*The problem*
Your whole reply should be the lines from the one that contains "Privacy Policy (828, 2545)" through the last line of the listing, copied exactly.

*Material provided*
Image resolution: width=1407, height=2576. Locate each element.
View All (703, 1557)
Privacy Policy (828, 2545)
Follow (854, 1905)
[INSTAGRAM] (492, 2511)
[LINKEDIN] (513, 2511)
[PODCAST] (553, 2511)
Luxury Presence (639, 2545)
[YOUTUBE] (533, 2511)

*Written solution*
Privacy Policy (828, 2545)
Follow (854, 1905)
[INSTAGRAM] (492, 2511)
[LINKEDIN] (513, 2511)
[PODCAST] (553, 2511)
Luxury Presence (639, 2545)
[YOUTUBE] (533, 2511)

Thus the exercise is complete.